**WORK TO COMPLETE:** Nothing below is to be printed except the lines between the line holding "You are a GUI" and the line holding "This screenshot has height=422, width=960.", inclusive, each exactly as it appears.

**INFORMATION SHOWN:**
____________________

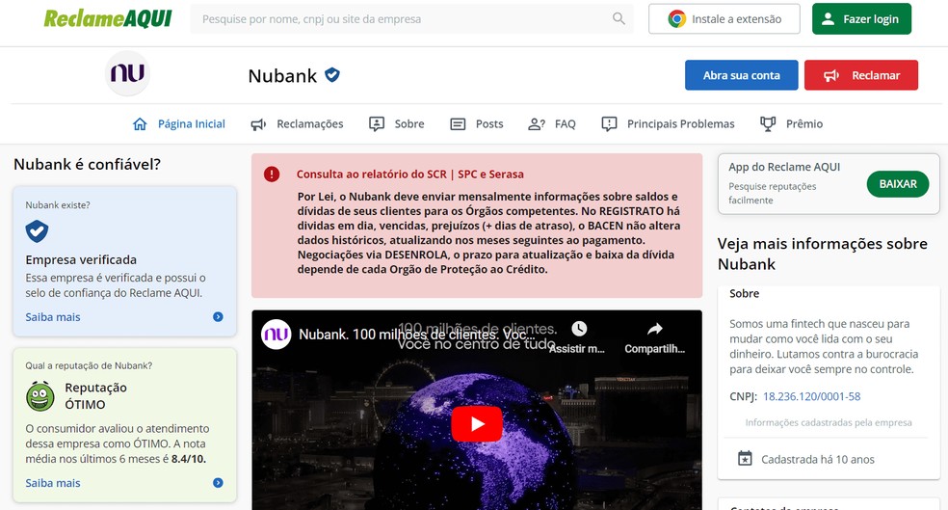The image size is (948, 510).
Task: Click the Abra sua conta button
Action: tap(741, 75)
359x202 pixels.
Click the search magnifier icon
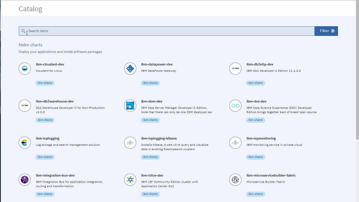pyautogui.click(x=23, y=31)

____________________

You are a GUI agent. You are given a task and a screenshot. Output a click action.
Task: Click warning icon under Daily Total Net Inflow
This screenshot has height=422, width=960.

____________________

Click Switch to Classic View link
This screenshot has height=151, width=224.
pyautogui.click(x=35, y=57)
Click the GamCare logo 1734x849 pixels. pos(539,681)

____________________

**ANSWER BELOW:**
You are a GUI agent. You are given a task and a screenshot. Output a click action.
Task: Click warning icon under Daily Total Net Inflow
This screenshot has height=422, width=960.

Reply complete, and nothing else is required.